*What the task asks*. The line containing "At what coordinates should I click to accomplish: Expand" marks the start; return it and every line after it in the listing below, exactly, through the last.
BEGIN
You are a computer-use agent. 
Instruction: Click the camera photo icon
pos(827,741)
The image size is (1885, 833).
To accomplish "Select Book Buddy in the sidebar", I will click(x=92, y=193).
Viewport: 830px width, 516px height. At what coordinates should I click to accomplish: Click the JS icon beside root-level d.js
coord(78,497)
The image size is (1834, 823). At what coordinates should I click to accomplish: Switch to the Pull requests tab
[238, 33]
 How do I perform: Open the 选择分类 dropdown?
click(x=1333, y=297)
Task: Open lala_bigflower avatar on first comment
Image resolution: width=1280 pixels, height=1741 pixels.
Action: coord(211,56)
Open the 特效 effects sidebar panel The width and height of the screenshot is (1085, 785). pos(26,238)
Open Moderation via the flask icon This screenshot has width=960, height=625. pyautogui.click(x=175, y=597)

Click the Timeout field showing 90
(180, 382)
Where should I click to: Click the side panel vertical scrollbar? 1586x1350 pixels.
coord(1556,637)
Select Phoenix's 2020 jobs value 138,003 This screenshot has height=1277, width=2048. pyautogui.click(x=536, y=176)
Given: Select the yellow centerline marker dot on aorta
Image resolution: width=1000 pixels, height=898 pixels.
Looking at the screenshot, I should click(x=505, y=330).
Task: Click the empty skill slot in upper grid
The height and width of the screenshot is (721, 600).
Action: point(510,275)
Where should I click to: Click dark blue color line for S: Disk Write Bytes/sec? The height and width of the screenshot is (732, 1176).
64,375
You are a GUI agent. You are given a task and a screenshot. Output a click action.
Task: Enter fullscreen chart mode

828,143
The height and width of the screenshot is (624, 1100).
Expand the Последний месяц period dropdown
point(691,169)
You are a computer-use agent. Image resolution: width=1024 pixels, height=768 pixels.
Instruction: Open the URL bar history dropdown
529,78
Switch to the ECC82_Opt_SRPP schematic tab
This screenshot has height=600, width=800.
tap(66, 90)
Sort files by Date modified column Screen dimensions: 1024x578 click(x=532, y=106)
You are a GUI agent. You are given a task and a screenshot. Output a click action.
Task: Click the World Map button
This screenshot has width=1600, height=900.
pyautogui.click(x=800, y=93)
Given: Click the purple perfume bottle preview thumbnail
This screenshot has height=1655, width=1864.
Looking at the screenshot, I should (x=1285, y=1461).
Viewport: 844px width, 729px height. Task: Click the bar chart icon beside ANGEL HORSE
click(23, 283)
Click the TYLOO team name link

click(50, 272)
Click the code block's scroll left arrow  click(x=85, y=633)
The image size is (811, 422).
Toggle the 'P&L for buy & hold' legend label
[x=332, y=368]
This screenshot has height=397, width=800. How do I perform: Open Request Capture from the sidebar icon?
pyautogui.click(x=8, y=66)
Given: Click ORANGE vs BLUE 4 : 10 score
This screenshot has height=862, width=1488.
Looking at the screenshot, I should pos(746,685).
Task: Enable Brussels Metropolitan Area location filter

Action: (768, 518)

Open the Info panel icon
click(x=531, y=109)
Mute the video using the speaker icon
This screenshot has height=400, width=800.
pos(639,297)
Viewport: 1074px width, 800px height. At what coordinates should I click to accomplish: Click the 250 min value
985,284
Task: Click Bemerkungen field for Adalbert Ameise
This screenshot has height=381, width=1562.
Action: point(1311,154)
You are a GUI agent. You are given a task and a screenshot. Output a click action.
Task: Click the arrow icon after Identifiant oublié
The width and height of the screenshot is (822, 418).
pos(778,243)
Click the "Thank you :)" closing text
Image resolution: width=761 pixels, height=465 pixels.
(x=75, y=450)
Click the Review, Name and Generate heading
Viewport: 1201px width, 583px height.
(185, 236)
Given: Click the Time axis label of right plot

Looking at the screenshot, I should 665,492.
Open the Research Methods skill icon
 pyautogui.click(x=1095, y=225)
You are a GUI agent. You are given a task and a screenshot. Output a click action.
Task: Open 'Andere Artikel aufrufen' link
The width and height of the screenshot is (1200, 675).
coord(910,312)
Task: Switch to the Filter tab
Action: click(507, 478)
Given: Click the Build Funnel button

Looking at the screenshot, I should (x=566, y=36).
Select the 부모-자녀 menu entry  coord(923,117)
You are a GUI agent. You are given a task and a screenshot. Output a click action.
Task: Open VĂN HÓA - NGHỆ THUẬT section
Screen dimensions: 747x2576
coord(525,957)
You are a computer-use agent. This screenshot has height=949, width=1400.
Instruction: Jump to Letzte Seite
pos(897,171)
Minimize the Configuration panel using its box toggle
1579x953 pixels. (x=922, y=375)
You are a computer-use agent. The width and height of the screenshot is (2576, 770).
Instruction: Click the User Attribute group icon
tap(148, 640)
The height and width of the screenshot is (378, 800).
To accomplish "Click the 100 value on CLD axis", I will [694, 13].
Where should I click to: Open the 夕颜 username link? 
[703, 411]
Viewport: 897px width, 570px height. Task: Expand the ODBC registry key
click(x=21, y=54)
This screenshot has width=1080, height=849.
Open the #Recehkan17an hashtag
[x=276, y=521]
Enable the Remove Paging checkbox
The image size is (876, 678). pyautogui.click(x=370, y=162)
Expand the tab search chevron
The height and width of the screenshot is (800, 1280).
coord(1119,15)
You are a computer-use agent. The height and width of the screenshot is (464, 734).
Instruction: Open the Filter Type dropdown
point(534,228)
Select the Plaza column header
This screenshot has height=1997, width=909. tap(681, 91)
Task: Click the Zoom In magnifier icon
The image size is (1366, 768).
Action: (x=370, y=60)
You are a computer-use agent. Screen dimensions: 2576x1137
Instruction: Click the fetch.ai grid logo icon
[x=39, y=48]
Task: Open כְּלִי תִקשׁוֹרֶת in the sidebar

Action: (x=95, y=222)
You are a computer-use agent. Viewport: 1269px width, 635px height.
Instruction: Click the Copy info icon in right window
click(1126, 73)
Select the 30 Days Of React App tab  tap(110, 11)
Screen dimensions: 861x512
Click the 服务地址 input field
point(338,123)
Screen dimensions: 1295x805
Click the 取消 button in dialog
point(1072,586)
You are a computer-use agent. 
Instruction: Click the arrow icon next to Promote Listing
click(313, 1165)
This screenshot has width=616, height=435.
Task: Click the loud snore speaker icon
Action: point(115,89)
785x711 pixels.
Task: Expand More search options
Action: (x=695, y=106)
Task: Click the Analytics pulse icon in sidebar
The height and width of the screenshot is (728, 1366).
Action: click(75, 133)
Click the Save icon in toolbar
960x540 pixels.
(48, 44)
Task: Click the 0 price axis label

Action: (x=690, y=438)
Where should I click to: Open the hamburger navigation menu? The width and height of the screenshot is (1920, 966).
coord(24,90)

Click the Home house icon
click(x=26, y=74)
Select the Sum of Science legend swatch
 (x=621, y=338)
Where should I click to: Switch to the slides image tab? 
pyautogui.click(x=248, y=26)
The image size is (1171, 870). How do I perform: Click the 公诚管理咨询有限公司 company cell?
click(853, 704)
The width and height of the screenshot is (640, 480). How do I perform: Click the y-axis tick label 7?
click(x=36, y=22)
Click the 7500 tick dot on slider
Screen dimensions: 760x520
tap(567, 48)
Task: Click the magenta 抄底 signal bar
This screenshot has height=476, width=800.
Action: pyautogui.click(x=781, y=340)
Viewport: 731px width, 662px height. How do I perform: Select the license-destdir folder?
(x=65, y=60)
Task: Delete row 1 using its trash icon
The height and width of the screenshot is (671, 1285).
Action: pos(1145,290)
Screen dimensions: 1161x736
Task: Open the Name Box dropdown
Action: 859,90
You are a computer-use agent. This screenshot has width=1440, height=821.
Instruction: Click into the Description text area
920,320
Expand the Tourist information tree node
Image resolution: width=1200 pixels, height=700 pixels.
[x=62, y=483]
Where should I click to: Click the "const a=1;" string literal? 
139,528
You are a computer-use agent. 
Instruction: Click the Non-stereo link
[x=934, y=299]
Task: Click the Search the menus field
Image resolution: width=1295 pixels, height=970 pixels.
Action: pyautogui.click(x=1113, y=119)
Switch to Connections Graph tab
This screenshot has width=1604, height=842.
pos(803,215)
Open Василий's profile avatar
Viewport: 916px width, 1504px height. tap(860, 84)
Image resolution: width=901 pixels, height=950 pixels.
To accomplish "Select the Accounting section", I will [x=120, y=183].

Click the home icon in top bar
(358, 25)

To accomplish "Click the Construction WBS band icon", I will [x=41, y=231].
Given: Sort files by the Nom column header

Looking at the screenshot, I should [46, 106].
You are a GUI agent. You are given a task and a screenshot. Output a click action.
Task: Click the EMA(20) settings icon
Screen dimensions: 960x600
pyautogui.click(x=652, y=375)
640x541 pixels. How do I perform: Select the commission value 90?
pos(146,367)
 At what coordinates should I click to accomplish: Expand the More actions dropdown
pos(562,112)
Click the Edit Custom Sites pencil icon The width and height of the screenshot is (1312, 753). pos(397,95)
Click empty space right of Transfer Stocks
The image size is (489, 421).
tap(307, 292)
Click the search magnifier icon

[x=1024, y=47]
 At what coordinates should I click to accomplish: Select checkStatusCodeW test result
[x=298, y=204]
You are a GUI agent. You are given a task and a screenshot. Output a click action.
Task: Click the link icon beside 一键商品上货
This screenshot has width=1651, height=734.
END
*Solution for this exercise*.
 At what coordinates should I click to accomplish: Expand the More actions dropdown
pos(562,112)
Click the Edit Custom Sites pencil icon The width and height of the screenshot is (1312, 753). pos(397,95)
Click empty space right of Transfer Stocks
The image size is (489, 421).
tap(307, 292)
Click the search magnifier icon

[x=1024, y=47]
 At what coordinates should I click to accomplish: Select checkStatusCodeW test result
[x=298, y=204]
You are a GUI agent. You are given a task and a screenshot. Output a click action.
Task: Click the link icon beside 一键商品上货
This screenshot has width=1651, height=734.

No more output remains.